DIRECTIVES
1. In the asphalt recycling excerpt, what is the highest share of RAP that WSDOT permits in its asphalt mix?
2. Quote the asphalt recycling excerpt word for word, starting with "Cold-In-Place Recycling: Inexpensive" and going on through "rock chips embedded).".
3. Extend the passage on asphalt recycling beyond its final sentence.

Old pavement gets milled from the road, crushed and sent to an asphalt plant to be mixed with new material and binder (the glue); then it goes back to the road as new pavement, and eventually to be reused again. WSDOT allows up to 20 percent RAP in the asphalt mix to ensure its strength and durability. Using RAP saves the agency as much a $26 million per year. The environmental benefits are huge, considering the greenhouse gas from producing and trucking new asphalt. It saves projects 15 to 20 percent on their bottom line. The lab is studying ways to up the percentages. Hot-In-Place (HIP) Recycling: Still in the testing phase, HIP reuses the pavement right on the work site, while it's still on the road. Huge machines heat the old roadway, grind the surface and mix it with more asphalt; then crews compact the stuff back onto the existing pavement. HIP cuts costs, greenhouse gas emissions and fuel consumption from trucking the old stuff out and new asphalt back in.
So far, WSDOT has used HIP recycling on two projects – SR 97 near Yakima vicinity and more recently SR 542 east of Bellingham. Crews resurfaced SR 542 by reusing the existing pavement and added very little new material.
Warm Mix Asphalt (WMA): To make asphalt, you must first heat up some rock and binder to get rid of the moisture and make it pliable on the road. The most widely used method for busy highways, hot-mix asphalt (HMA) cooks the soup to 300 degrees or more. Warm mix asphalt uses new technology to mix asphalt up to 50 degrees cooler. Less heat means less fuel and greenhouse gas emissions. WSDOT tested WMA on highways roads in 2008 and 2009. Last year WMA went into wide use for our asphalt pavement.
Cold-In-Place Recycling: Inexpensive and perfect for low-volume roadways, cold-in-place recycling turns worn out pavement into sound new base. Crews mill the pavement onsite, treat it with a binding agent and compact it. The strong new base is overlaid with either new asphalt pavement or a chip seal (sprayed liquid asphalt with rock chips embedded).
Asphalt Shingle Recycling: Asphalt shingles -- that's right, the kind you sleep under -- are good for roads too. The lab is studying ways to use the asphalt binder in roof shingles to make new asphalt pavement. Using shingles for asphalt is relatively new, and only a few states allow it, typically no more than about 3 percent of the mix. WSDOT doesn’t allow RAS in asphalt mix yet, but the State Materials Lab worked closely with King County on a test project in Enumclaw. That leaky roof could soon help you get to work on time – so you can afford to repair that leaky roof.

Items stored in a collection
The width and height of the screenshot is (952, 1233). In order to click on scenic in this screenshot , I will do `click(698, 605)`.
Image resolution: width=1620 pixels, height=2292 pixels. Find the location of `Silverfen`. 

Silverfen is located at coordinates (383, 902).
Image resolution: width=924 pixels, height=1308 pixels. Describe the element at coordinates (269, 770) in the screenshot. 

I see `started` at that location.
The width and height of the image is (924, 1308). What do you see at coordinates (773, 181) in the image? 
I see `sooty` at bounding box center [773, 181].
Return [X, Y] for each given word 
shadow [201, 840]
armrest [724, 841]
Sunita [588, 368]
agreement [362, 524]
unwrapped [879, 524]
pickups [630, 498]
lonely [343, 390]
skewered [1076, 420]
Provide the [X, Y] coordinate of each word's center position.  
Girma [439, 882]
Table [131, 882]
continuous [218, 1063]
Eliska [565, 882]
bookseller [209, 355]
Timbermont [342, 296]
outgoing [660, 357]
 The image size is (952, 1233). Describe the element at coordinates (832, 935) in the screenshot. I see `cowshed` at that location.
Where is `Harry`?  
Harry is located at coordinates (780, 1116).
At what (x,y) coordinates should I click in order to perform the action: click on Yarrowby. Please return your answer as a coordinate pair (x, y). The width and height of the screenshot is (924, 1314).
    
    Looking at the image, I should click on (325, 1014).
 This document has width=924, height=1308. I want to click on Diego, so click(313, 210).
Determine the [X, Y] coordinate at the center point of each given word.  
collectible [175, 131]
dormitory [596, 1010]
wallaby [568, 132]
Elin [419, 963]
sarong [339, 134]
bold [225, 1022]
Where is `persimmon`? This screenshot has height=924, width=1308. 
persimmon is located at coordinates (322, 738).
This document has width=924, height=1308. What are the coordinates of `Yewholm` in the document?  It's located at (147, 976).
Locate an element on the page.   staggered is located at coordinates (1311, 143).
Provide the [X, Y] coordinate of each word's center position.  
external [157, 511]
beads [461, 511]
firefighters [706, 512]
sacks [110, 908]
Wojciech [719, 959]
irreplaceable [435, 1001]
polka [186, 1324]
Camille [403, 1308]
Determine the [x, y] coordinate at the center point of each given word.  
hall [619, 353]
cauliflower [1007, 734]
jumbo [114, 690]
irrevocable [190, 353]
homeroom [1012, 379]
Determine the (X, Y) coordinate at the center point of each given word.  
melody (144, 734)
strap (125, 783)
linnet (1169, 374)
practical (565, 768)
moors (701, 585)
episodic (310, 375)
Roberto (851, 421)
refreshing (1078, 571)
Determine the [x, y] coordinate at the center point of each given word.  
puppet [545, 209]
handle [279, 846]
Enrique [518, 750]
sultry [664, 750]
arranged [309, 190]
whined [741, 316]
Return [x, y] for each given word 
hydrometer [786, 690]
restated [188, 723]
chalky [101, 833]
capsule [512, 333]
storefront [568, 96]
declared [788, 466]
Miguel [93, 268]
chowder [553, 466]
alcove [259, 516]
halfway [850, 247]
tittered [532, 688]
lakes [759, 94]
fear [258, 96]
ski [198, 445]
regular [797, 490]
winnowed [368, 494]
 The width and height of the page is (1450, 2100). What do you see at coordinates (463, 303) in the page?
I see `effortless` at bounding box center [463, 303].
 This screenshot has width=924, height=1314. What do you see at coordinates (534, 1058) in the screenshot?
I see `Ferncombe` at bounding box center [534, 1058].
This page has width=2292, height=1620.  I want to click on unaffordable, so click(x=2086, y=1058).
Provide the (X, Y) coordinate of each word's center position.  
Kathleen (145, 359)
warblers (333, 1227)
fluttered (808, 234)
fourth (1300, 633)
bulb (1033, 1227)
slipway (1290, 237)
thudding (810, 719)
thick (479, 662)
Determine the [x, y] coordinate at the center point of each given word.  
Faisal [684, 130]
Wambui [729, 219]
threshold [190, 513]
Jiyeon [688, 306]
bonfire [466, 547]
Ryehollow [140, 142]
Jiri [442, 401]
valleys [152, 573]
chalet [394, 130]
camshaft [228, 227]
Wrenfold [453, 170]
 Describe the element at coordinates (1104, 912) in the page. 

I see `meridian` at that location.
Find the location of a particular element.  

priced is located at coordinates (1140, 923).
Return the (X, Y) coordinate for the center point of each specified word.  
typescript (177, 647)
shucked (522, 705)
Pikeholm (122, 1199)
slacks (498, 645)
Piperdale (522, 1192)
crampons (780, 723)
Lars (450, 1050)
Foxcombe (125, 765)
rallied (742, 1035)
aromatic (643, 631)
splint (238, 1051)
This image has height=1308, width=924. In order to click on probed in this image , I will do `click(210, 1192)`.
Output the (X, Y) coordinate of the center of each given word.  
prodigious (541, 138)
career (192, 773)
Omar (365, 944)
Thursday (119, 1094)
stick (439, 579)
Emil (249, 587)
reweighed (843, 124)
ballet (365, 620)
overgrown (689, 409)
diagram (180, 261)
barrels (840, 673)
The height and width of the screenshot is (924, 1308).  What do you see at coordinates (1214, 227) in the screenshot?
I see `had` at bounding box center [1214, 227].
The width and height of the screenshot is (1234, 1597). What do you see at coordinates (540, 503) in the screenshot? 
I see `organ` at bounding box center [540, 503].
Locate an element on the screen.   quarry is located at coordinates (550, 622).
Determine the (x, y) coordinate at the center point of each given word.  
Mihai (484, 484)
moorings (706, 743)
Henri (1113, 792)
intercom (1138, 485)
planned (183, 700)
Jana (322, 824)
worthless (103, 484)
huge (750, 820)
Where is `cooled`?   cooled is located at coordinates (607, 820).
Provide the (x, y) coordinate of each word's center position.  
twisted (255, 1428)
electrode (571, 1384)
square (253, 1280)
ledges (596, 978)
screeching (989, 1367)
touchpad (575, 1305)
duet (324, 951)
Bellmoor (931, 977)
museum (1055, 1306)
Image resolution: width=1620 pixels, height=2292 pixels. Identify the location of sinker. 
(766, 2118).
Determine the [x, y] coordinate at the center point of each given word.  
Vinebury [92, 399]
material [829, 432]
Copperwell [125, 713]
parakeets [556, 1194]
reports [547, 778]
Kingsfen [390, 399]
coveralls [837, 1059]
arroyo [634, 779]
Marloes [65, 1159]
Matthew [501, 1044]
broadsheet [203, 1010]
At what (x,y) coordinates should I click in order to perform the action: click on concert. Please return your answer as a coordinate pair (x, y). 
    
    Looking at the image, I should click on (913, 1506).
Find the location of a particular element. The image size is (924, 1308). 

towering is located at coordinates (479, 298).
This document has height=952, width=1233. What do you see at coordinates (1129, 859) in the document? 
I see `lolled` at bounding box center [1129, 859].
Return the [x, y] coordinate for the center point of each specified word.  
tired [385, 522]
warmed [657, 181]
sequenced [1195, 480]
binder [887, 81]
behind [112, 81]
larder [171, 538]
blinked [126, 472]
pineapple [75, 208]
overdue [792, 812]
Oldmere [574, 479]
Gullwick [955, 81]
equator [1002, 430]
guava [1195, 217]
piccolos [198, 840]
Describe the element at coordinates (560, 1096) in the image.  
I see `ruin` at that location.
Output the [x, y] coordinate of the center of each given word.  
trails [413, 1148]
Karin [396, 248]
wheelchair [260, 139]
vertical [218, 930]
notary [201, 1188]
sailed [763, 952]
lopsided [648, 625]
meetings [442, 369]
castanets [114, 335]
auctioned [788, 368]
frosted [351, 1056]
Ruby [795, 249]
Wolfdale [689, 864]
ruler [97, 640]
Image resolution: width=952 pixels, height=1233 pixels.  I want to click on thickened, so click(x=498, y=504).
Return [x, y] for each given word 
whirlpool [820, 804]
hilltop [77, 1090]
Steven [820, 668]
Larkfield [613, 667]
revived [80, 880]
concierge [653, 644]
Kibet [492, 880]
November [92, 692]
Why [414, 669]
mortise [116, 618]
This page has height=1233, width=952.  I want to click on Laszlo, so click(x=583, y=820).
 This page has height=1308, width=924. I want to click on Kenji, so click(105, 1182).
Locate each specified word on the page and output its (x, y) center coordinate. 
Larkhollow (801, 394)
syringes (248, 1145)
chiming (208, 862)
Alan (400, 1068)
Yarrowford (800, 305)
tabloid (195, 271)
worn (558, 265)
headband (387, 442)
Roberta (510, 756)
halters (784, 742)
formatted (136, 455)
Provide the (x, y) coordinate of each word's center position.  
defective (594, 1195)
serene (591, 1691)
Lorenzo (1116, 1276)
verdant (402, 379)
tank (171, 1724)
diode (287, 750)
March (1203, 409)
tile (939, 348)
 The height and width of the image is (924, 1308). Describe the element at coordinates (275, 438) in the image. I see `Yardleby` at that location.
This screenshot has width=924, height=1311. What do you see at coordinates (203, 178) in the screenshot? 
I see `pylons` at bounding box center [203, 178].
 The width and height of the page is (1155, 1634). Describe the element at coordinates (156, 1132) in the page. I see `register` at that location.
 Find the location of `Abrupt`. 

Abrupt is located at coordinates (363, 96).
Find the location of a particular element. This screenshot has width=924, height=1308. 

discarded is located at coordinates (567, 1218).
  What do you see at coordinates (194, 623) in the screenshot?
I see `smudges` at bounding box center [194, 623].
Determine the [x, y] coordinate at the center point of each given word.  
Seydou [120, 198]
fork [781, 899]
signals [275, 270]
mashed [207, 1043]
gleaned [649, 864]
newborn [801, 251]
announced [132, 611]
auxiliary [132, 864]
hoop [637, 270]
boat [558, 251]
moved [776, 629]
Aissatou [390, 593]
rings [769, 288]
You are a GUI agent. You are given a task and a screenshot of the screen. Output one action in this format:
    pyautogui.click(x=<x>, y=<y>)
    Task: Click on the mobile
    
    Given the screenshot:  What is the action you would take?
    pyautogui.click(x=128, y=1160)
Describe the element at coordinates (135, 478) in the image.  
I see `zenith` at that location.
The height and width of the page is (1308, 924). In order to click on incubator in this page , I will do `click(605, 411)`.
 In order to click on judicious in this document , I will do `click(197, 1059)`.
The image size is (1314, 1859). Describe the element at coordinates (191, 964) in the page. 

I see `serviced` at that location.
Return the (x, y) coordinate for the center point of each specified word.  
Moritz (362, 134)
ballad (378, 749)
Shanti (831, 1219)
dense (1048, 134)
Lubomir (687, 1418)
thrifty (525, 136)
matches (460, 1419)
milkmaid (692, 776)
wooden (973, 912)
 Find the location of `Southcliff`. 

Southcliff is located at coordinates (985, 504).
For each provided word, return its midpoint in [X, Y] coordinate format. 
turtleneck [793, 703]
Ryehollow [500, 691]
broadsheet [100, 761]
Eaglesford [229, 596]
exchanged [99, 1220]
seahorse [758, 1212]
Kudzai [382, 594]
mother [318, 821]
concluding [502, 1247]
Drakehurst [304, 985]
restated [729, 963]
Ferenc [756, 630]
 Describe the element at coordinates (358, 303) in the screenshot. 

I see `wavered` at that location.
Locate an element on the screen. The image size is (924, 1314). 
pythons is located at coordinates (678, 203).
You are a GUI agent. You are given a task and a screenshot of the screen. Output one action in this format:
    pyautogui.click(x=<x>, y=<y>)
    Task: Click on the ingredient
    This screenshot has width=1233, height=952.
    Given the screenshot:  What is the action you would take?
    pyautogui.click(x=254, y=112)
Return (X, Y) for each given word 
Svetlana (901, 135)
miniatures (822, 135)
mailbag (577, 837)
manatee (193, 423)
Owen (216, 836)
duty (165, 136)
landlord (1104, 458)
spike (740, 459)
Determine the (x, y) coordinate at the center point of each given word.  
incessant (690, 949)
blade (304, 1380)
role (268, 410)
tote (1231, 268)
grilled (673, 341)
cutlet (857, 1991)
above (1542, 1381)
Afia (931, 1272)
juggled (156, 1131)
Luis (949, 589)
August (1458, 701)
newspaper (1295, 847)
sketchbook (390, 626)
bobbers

RESPONSES TO THE EXERCISE
1. Up to 20 percent.

2.
Cold-In-Place Recycling: Inexpensive and perfect for low-volume roadways, cold-in-place recycling turns worn out pavement into sound new base. Crews mill the pavement onsite, treat it with a binding agent and compact it. The strong new base is overlaid with either new asphalt pavement or a chip seal (sprayed liquid asphalt with rock chips embedded).

3.
Posted July 6, 2011
Interstate 90 through Snoqualmie Pass can be a transportation challenge, to say the least. But WSDOT employees are trying to keep the pass safe and efficient by finding new ways to make necessary highway improvements more sustainable, even under the toughest conditions.
From recycling rock-blasting materials to working with other agencies to reduce the distance dump trucks travel, South Central Region is earning recognition for innovative ideas, such as new ways to share resources with other agencies, and construction methods that improve I-90 over the pass for truckers and travelers, while easing damage to the area’s pristine forests and clean mountain air.
Take the I-90 Snoqualmie Pass East Project for example. WSDOT’s team for this project recently took home a Cascade Land Conservancy award for Innovative Conservation Project. Their work is an impressive example of how WSDOT is using sustainable construction methods, materials and ideas to save money and resources, while keeping roads safe and protecting the environment.
The ongoing, first phase of the project is improving five miles of I-90 in both directions from Hyak to Keechelus Dam with an added lane and fresh concrete pavement, as well as replacing bridges and culverts and upgrading avalanche protection to reduce highway closures. Native vegetation and trees removed during construction will be reused to make lake-side road banks more stable and improve habitats for fish and wildlife. And a wider I-90 will reduce traffic delays and cut harmful carbon emissions.
“We tried to design the project in a way that would both reduce project costs and increase efficiency in many ways,” said Jason Smith, WSDOT’s environmental manager for the project.
“By working with 12 other agencies, we managed to reduce the miles our dump trucks travel by storing material close to where we’ll reuse it on the project. Collaborations also allowed us to identify material we could salvage and use for environmental restoration, so we didn’t have to buy and haul in new material from another site. It all adds up to less fuel burned, emissions reduced and money saved.”
Snoqualmie Pass is a critical link in our state’s highway system. It connects people on both sides of the Central Cascades, and it’s indispensable to our economy for delivering goods and doing business efficiently. The pass got about 500 inches of snow this year, and it carries more than 35 million tons of freight and 10 million vehicles annually. When it closes, freight can be delayed for days and travelers sometimes must drive an additional 200 miles or more to cross the Cascades.
Since the I-90 Project’s planning phase a dozen years ago, Smith and his team have focused on win-win solutions, finding ways to get the work done right for both traffic and the environment. They also investigated how their work could be valuable to other agencies and properties in the area – potential motivation for sharing resources.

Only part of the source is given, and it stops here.